Monday, December 13, 2010

An advance over a level of 1228 in 500 of Standard & Poor's adds

An advance over a level of 1228 in 500 of Standard & Poor's adds to the bullish signals for the indicator of U.S. stocks that may indicate higher profits, according to BGC Partners.

The S & P 500 closed above that level on December 8 and joined on 10 December 1240.4, the highest since the week that followed the collapse of Lehman Brothers Holdings Inc. in September 2008. The move suggests that the trading range between April and November is over and investors should maintain bullish positions, said Jamie Coutts, a technical analyst based in Singapore at the Border Governors Conference.

On 7 December, the S & P 500 reversed 61.8 percent of his fall from October 2007 to March 2009, exceeding the level of Fibonacci to the demonstrations in April and November had stalled, according to Coutts . In the Fibonacci analysis, the difference between high and low points in the letters is divided into levels decline as 23.6 percent, 38.2 and 61.8 percent. The proportions were identified by 13th century mathematician Leonardo of Pisa and correspond to the proportions found in nature.

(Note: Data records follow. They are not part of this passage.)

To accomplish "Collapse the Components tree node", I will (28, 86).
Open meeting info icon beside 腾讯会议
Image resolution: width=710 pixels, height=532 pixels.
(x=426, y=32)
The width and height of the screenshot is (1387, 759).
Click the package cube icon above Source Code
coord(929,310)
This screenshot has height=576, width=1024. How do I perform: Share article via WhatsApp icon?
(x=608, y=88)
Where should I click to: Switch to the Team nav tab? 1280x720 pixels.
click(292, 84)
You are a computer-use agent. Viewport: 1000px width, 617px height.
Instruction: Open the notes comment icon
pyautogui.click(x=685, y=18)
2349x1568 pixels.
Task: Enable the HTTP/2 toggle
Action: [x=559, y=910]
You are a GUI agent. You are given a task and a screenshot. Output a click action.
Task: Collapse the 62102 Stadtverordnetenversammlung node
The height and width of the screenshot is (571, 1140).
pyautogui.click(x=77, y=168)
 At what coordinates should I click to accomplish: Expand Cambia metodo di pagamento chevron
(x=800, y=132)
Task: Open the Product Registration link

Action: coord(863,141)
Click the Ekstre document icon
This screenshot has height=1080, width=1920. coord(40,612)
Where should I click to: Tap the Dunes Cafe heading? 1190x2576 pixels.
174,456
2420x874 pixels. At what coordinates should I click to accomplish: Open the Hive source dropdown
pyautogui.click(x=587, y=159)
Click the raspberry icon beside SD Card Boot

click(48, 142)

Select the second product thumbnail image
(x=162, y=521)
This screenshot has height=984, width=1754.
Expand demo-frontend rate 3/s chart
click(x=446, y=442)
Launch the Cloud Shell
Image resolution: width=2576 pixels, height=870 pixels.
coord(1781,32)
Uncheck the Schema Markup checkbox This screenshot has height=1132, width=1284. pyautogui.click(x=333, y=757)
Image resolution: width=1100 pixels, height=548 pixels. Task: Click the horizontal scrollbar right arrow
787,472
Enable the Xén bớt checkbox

"The pattern is bullish," Coutts said in a telephone interview from Singapore today. "Liquidity is being pumped actively in these conditions and be maintained."

The S & P 500 is 21 percent lower this year on July 2 after the company reported higher-than-estimated earnings and Federal Reserve unveiled a plan for increased asset purchases. However, Coutts warned investors not in positions of making new bullish bets on gains in stocks.

"Almost all confidence indicators show bullish and readings mainly from an opposite perspective you want to be cautious," said Coutts. "The market continues to grow, but with fewer participants."